If other modules are imported with use, only: then it is easy to see on which code a module relies.

If there are generic functions it is possible to declare only the name of the generic interface as public and keep the concrete implementations private.

The use of private helper functions has the same benefit as contained procedures. It allows to write ad-hoc wrappers that have access to the module scope, but do not require public global variables.

If possible functions should be declared pure or elemental.

Example module layout
A sample module layout is given below:

#include "macros.h" ! This enables use of our precompiler macros.
module module_name

    ! To the extent possible, include statements should be at the
    ! beginning of a module, and not elsewhere.
    ! If possible they should import only actually used identifiers.
    use SystemData, only: nel, tHPHF
    use module_data
    use constants
    implicit none

    ! To the extent possible, declare all identifiers of
    !   a module as private by default
    !   and export explicitly with the public keyword.
    private
    public :: sub_name, fn_name, calculated_energy
    ! Cannot be changed from the outside.
    protected :: calculated_energy

    real(dp) :: calculated_energy


    ! Add an interface to an external (non-modularised) function
    interface external_fn
        function splat_it(in_val) result(ret_val) &
                                  bind(c, name='symbol_name')
            ! n.b. interface statements shield from modular includes
            import :: dp
            implicit none
            integer, intent(in) :: in_val
            real(dp) :: ret_val
        end function
    end interface

contains

    [pure|elemental] subroutine sub_name(in_val, out_val)

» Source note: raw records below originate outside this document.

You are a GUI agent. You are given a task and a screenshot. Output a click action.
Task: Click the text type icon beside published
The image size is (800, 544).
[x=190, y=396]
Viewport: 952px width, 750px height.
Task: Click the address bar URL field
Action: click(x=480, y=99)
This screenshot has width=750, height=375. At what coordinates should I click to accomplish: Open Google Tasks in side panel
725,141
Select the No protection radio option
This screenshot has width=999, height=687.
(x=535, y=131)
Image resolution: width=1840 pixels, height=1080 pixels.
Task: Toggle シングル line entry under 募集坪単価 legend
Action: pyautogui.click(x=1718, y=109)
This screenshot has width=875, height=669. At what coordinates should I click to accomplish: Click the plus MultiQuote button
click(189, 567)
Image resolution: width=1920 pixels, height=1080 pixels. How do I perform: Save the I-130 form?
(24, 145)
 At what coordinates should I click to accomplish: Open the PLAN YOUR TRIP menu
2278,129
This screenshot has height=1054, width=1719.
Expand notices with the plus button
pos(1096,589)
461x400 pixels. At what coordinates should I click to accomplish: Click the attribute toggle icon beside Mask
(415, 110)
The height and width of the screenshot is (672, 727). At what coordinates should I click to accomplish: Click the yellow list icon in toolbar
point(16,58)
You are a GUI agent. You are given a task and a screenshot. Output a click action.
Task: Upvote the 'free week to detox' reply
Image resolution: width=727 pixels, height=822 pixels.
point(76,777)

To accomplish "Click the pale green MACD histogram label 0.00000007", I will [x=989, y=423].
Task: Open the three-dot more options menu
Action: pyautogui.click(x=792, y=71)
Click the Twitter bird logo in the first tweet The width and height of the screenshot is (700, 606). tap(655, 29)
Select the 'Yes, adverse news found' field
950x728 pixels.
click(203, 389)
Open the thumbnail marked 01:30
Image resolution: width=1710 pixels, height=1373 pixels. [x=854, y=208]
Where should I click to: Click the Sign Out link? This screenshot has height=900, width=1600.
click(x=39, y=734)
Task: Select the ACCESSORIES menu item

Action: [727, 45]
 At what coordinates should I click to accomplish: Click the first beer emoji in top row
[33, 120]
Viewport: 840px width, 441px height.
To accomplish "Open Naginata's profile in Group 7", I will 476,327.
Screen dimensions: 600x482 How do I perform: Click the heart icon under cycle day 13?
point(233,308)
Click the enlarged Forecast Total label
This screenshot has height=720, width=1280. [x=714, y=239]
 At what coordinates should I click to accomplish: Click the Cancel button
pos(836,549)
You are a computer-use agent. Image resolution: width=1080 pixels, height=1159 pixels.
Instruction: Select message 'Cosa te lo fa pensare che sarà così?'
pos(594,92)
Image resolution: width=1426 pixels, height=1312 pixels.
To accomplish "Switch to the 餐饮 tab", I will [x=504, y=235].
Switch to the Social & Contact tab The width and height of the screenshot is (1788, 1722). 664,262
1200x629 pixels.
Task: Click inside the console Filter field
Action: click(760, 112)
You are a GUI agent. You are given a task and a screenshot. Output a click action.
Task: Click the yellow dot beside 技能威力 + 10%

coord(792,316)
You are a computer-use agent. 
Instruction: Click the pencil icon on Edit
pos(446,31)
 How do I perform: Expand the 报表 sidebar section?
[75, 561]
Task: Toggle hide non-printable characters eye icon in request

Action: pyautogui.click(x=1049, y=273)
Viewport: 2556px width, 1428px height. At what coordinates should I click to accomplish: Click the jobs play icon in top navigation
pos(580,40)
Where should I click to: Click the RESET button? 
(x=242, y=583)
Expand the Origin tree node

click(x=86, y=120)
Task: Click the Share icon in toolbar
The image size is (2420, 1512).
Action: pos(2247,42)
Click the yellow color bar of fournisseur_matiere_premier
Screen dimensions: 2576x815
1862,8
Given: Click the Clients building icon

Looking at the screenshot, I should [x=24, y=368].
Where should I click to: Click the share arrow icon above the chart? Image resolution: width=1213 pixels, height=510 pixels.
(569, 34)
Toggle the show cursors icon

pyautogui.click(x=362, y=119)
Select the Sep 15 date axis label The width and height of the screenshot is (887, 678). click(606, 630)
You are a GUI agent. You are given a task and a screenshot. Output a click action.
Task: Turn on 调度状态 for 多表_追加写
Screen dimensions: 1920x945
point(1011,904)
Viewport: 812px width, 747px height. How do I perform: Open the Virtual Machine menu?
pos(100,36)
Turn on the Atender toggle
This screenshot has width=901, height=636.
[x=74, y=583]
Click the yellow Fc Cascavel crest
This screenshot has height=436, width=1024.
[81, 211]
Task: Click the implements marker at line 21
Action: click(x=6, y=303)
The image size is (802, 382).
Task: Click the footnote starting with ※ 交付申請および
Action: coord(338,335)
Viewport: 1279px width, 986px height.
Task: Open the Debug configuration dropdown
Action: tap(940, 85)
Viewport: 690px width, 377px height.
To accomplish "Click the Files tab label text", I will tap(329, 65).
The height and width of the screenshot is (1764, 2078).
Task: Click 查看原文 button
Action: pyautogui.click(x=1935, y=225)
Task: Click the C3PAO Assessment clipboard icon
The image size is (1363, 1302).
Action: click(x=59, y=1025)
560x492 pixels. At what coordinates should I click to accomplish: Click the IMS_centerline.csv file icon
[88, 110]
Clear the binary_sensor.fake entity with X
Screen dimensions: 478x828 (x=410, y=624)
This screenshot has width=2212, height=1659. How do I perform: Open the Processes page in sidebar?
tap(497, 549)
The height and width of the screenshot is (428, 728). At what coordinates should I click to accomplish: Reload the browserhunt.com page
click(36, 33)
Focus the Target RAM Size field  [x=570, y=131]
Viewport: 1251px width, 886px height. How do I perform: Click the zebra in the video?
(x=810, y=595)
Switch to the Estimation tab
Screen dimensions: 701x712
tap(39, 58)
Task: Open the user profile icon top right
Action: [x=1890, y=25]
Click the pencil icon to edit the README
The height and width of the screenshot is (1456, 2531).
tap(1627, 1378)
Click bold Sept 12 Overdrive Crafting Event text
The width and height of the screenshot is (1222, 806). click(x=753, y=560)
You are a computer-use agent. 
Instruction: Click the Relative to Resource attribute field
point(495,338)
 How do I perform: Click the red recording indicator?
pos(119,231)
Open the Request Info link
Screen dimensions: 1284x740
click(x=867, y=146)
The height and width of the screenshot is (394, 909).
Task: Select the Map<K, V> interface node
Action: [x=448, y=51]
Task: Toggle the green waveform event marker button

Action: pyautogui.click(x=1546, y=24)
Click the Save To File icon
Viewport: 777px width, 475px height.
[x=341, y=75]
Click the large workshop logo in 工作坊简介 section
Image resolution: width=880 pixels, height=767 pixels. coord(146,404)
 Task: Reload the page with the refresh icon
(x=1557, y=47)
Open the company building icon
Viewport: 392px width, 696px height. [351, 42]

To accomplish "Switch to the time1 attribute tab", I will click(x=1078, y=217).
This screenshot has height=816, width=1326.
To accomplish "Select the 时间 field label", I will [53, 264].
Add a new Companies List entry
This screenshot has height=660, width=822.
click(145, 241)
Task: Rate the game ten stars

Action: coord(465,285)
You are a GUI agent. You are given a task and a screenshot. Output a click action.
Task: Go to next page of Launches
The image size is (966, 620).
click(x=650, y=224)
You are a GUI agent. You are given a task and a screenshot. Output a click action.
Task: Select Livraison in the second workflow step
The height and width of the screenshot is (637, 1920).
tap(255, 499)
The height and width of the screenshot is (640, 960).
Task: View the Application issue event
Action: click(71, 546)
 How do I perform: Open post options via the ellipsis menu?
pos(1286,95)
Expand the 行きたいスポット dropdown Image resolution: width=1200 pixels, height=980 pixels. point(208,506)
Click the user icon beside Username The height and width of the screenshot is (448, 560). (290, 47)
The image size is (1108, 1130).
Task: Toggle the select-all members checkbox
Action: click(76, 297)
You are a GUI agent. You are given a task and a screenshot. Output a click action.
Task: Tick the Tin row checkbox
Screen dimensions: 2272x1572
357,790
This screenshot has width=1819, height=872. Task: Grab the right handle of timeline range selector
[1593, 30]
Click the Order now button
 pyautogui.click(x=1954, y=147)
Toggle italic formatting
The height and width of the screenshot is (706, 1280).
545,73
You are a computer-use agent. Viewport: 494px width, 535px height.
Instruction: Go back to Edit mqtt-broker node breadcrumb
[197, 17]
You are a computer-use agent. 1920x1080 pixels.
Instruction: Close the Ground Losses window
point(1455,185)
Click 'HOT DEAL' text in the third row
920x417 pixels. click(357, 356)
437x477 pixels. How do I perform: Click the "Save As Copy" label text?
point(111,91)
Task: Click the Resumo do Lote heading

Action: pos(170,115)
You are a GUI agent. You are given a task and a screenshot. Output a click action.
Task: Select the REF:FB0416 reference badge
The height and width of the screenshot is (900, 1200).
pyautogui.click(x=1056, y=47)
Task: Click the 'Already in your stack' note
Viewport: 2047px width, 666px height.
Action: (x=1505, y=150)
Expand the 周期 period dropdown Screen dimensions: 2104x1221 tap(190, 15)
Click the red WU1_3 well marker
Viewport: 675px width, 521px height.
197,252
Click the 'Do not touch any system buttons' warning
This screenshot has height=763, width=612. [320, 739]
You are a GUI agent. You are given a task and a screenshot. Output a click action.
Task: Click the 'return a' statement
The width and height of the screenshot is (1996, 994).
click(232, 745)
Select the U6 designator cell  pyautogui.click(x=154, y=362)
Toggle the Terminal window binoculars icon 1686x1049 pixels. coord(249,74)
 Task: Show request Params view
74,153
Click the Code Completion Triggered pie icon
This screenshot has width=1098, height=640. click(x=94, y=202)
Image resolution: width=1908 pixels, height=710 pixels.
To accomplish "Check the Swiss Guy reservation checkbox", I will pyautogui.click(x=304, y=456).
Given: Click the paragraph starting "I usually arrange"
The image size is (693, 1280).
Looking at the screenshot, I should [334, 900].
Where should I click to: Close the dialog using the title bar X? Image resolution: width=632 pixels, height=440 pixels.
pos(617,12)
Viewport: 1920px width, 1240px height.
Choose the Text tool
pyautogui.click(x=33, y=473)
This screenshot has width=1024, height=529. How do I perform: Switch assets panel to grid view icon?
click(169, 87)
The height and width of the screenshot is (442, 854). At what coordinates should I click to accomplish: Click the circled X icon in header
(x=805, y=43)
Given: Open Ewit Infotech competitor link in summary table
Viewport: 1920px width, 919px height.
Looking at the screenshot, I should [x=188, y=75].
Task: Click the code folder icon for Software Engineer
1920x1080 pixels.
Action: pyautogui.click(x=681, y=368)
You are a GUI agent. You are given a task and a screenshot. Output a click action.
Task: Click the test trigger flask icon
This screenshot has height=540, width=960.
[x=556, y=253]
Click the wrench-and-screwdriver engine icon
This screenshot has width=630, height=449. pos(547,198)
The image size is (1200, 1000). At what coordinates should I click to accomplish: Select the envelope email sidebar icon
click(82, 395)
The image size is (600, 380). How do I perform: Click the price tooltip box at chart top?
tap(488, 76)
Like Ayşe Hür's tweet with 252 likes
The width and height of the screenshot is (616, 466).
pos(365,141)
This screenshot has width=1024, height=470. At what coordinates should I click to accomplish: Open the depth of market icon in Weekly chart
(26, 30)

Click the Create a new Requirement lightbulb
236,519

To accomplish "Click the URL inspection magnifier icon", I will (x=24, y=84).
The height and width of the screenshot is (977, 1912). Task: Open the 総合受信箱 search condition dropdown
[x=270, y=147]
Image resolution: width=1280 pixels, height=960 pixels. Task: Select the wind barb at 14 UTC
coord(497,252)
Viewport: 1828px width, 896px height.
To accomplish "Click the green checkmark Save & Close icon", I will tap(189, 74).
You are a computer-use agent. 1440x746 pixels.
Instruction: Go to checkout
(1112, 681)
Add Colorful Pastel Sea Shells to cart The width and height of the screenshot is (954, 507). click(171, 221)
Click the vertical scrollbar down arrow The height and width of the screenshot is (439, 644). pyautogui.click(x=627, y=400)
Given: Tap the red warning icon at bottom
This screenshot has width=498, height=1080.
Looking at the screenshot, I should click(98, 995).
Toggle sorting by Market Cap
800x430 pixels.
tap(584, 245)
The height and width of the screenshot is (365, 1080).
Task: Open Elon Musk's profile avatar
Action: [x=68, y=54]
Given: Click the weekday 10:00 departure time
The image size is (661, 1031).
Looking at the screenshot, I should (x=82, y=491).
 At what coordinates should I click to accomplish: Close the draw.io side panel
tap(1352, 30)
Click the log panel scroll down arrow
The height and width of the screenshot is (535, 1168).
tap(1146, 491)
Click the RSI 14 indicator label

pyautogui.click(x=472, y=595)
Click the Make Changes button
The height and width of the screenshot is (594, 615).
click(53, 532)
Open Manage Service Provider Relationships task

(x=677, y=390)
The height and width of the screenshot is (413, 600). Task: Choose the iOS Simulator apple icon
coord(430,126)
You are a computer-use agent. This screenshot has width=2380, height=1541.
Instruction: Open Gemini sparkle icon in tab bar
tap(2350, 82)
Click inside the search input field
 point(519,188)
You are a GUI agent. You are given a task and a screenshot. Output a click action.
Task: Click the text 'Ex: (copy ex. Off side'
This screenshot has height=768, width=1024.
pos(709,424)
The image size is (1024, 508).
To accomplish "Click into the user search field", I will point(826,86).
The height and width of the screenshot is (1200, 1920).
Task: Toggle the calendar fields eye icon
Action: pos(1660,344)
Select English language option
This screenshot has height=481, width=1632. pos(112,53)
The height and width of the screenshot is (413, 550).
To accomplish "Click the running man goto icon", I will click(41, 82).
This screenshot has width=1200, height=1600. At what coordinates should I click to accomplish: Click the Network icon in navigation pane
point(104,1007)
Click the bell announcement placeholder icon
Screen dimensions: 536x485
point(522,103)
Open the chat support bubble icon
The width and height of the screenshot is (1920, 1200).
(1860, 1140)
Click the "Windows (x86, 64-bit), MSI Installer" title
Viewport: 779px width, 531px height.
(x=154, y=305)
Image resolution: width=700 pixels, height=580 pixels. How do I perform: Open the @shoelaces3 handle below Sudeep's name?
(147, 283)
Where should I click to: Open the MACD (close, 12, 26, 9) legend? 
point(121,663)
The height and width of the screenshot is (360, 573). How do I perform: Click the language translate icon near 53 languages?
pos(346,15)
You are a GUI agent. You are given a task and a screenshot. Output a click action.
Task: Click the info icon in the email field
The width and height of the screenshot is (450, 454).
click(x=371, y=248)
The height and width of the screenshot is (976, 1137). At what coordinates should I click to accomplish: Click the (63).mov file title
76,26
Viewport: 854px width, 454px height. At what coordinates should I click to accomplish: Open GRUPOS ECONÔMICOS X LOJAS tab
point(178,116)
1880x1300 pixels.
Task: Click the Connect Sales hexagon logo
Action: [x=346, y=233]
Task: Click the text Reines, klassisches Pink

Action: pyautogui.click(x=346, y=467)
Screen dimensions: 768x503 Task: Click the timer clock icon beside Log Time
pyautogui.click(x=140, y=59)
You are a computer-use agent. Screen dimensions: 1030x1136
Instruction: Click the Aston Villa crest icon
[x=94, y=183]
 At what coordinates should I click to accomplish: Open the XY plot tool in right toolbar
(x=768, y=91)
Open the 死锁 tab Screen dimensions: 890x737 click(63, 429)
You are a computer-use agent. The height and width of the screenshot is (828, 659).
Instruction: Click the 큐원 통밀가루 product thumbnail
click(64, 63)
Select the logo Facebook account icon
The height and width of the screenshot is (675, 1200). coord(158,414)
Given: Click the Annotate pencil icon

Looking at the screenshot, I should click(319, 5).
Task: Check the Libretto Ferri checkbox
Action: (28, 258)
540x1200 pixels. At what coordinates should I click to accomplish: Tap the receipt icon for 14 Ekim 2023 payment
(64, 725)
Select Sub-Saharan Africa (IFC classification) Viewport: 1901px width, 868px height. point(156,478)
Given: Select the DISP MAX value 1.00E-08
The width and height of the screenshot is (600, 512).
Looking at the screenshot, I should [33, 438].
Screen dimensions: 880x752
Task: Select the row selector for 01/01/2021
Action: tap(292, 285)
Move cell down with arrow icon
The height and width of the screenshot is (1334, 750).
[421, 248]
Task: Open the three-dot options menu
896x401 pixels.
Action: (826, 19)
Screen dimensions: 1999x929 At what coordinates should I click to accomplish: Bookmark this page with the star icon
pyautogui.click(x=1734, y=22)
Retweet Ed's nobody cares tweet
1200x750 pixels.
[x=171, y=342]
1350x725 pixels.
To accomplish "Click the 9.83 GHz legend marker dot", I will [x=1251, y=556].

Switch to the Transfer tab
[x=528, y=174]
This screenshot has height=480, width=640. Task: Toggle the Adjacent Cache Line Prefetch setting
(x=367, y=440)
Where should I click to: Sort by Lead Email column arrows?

        ! This is a description of what the subroutine does

        integer, intent(in) :: in_val
        real(dp), intent(out) :: out_val

    end subroutine [sub_name]


    [pure|elemental] function fn_name(in_val) result(ret_val)

        ! This is a description of what the function does

        integer, intent(in) :: in_val
        real(dp) :: ret_val

    end function [fn_name]

end module

Error handling

It is very important to always be in a well defined state and to be deterministic up to the stochastic noise of the Monte-Carlo simulation. For this reason, errors that cannot be handled inside a procedure and are not handled by calling code should crash the program. This philosophy follows the convention of the fortran intrinsic allocate or the mpi_f08 subroutines. The error code should be optional and calling code should only pass it, if they handle all possible error cases. The called function should not abort the calculation, if an error code is present and should abort the calculation if this is not the case.

Calling code should only ask for the error code if the return value is handled as early as possible. Do not write

allocate(A, stat=ierr)
allocate(B, stat=ierr)
allocate(C, stat=ierr)
if (ierr /= 0) call stop_all(...)

but either check after each allocation (to know which array failed) or just ommit stat=ierr. The intrinsic allocations stops the program if it cannot allocate.

One line if statements

One-line if statements should fit in one line. If they have to be continued via &, please use a proper thenend if pairing.

! This is allowed
if (cond) statement


! This is forbidden
if (cond) &
    statement

The underlying reason is that the danger is too high, to go from

if (cond) &
    statement_1

to

if (cond) &
    statement_1
    statement_2

where people might overlook that statement_2 is always executed.